Source : http://www.ouest-france.fr

Auteur : Cécile Réto

« L’agence policière Europol chiffre à 10 000 le nombre de disparitions de mineurs. Pour Pascal Brice, de l’Ofpra, beaucoup de mineurs sont la proie des trafiquants.

Entretien

Pascal Brice, directeur de l’Ofpra, office français de protection des réfugiés et apatrides.

Europol parle de 10 000 enfants migrants qui se seraient « volatilisés » depuis deux ans. Cela vous semble crédible ?

Oui. Ce qui est certain, c’est que le nombre de mineurs en situation dramatique est à la mesure de la crise de ces derniers mois. Il est difficile de les quantifier mais ils sont extrêmement nombreux et le chiffre donné par Europol a le mérite d’alerter sur la situation de ces jeunes. Ils sont nombreux. Nous le savons, nous les voyons. Nous tentons de faire le maximum pour les protéger mais leur trace est souvent perdue après leur enregistrement en Italie ou en Grèce.

Qui sont ces enfants ?

Ce sont rarement des tout-petits : eux voyagent avec leurs parents, sauf accident en chemin. Les mineurs isolés sont plutôt des jeunes de 15-18 ans, originaires d’Érythrée, du Soudan, d’Afghanistan, plus rarement d’Irak ou de Syrie. Ce sont majoritairement des hommes, mais parmi eux se trouvent aussi des filles : isolées, elles sont d’autant plus facilement repérables.

Une proie facile pour les passeurs ?

On le constate, oui. Les femmes, comme les jeunes garçons mineurs, sont la cible privilégiée des trafiquants, notamment des réseaux d’exploitation sexuelle. La situation est très préoccupante. Nous venons encore de repérer des jeunes Nigérianes, prostituées de force en Italie et en France.

Est-ce que ce sont leurs propres familles qui les incitent à migrer ?

Parfois, oui, certains ont été poussés à migrer par leurs parents, qui pensent les « sauver ». Mais il y a toutes sortes de situations : ce sont aussi souvent des jeunes qui ont perdu tout contact avec leurs proches très tôt.

Comment peut-on perdre la trace de ces mineurs ?

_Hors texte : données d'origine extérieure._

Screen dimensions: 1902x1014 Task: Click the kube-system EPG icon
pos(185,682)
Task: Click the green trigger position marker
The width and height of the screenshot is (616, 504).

C’est dramatique. Cela illustre l’inefficacité des contrôles aux frontières extérieures de l’Europe. Dans des conditions d’extrême fragilité, ces mineurs suivent les routes de l’exode chaotique des adultes. Ils sont beaucoup plus mobiles que leurs aînés. Et tous veulent rallier l’Allemagne. Parce qu’ils pensent y trouver du travail, y rejoindre des proches, d’anciens voisins… Ou simplement parce que tout le monde y va !

Que se passe-t-il pour ceux qui arrivent en France ?

Notre pays a mis en place des dispositifs particuliers pour les mineurs. À leur arrivée, ils sont pris en charge par les conseils généraux. Lorsqu’ils demandent l’asile, une procédure spécifique est mise en place à l’Ofpra. Un administrateur ad hoc est désigné, une sorte de tuteur qui accompagne le jeune pendant toute la procédure. En 2015, 4 000 mineurs isolés ont été accueillis par les conseils généraux en France.

Comment expliquer la présence de jeunes seuls dans des camps comme ceux de Calais ou Grande-Synthe ?

Nous intervenons dans ces camps avec des associations comme France Terre d’asile mais là, l’enjeu est différent. Il s’agit de les convaincre de sortir pour être pris en charge dans des centres d’accueil. Car leur projet, c’est la Grande-Bretagne. Ils ont en tête tous les mythes que propagent les passeurs. Je m’y rends toutes les semaines, avec des collègues, pour convaincre ces migrants, notamment les mineurs, de renoncer à cette idée pour accepter notre aide.

Avec 140 réfugiés, adultes et enfants, récupérés dans les centres d’enregistrement pour être accueillis en France, on est loin des 30 000 promis sur deux ans par le plan européen…

Ce dispositif se met en place trop lentement, c’est vrai, mais essentiellement parce que les migrants souhaitent aller en Allemagne au lieu d’entrer dans ce dispositif de relocalisation (dans l’un des 28 États membres). Sans doute parce qu’ils ne sont pas assez bien informés. »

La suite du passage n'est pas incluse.